Monday, 14 December 2015
Poster Hall (Moscone South)
Adam J Terando1, Adrienne Wootten2, Mitchell J Eaton1, Michael C Runge3, Jeremy S Littell4, Alexander M Bryan5 and Shawn L Carter6, (1)US Geological Survey, Southeast Climate Science Center, Raleigh, NC, United States, (2)North Carolina State University Raleigh, Raleigh, NC, United States, (3)US Geological Survey, Patuxent Wildlife Research Center, Laurel, MD, United States, (4)USGS Alaska Science Center, Anchorage, AK, United States, (5)US Geological Survey, Northeast Climate Science Center, Amherst, MA, United States, (6)US Geological Survey, Reston, VA, United States
Abstract:
Two types of decisions face society with respect to anthropogenic climate change: (1) whether to enact a global greenhouse gas abatement policy, and (2) how to adapt to the local consequences of current and future climatic changes.
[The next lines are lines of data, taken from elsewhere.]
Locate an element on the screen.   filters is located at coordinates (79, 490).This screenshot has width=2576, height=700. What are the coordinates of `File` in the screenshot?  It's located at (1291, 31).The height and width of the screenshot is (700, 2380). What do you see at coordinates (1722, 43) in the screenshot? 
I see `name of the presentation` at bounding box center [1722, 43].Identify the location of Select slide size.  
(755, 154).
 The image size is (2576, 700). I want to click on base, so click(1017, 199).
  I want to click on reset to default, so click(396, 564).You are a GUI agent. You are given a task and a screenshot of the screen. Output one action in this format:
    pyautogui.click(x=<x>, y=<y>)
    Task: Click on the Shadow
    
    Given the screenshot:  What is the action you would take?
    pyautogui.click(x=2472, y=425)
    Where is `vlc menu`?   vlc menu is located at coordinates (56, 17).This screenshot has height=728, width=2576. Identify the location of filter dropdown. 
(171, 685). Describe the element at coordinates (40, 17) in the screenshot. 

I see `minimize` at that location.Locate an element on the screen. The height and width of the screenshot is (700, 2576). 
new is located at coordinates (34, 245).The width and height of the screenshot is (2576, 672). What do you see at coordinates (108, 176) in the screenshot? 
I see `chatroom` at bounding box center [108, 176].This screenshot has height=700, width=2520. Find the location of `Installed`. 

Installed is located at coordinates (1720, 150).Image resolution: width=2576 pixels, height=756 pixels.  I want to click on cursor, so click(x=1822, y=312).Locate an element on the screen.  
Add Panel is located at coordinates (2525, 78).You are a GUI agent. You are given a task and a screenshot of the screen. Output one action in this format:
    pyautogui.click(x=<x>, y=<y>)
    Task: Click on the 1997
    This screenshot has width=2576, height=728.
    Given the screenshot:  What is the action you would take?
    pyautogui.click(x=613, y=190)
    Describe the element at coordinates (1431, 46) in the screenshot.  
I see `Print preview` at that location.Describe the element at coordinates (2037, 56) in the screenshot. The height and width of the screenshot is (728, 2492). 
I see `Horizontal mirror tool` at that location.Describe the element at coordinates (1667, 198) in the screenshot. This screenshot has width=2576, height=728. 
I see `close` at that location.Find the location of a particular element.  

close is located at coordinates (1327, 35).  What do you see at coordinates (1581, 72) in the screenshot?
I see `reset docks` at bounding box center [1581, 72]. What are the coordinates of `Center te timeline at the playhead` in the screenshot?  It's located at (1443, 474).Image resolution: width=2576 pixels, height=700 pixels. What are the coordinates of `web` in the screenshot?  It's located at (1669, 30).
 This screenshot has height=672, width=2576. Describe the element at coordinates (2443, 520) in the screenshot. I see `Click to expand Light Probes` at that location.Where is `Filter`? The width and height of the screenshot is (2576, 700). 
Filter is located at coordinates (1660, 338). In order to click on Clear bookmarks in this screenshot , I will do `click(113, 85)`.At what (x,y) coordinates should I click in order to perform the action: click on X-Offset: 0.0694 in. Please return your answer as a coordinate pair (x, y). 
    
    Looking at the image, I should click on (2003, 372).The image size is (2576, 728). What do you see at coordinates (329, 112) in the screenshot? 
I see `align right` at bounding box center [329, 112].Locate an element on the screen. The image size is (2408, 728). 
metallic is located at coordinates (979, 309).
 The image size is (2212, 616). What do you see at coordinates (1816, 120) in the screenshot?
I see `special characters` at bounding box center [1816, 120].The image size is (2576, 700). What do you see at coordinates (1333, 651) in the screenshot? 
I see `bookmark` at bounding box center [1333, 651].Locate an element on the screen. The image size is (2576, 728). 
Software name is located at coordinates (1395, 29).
The practice of downscaling global climate models (GCMs) is often used to address (2) because GCMs do not resolve key features that will mediate global climate change at the local scale. In response, the development of downscaling techniques and models has accelerated to aid decision makers seeking adaptation guidance. However, quantifiable estimates of the value of information are difficult to obtain, particularly in decision contexts characterized by deep uncertainty and low system-controllability. Here we demonstrate a method to quantify the additional value that decision makers could expect if research investments are directed towards developing new downscaled climate projections. As a proof of concept we focus on a real-world management problem: whether to undertake assisted migration for an endangered tropical avian species. We also take advantage of recently published multivariate methods that account for three vexing issues in climate impacts modeling: maximizing climate model quality information, accounting for model dependence in ensembles of opportunity, and deriving probabilistic projections. We expand on these global methods by including regional (Caribbean Basin) and local (Puerto Rico) domains. In the local domain, we test whether a high resolution (2km) dynamically downscaled GCM reduces the multivariate error estimate compared to the original coarse-scale GCM. Initial tests show little difference between the downscaled and original GCM multivariate error. When propagated through to a species population model, the Value of Information analysis indicates that the expected utility that would accrue to the manager (and species) if this downscaling were completed may not justify the cost compared to alternative actions.